• _EXERCISE BRIEF_
Retype the records below word for word, starting with the line containing "The height and" and going on through the line containing "point(319,110)".

------ RECORDS FOR THIS TASK

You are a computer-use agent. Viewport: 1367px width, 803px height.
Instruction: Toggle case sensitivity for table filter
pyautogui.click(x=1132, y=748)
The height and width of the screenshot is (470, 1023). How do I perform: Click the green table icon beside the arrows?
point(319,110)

------------
------ RECORDS FOR THIS TASK

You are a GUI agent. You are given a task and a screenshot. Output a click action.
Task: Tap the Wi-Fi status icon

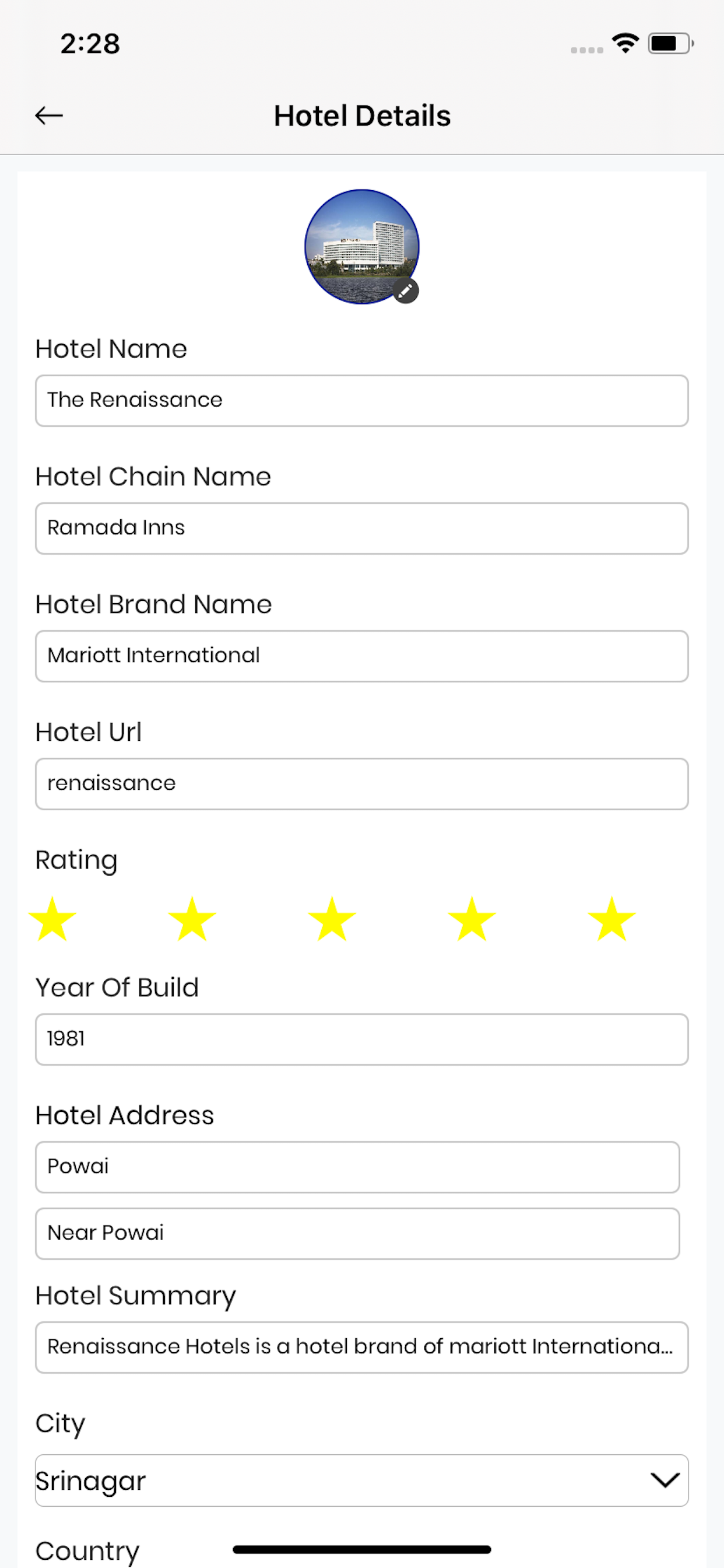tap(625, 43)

------------

• _THE OUTPUT_
The height and width of the screenshot is (470, 1023). How do I perform: Click the green table icon beside the arrows?
point(319,110)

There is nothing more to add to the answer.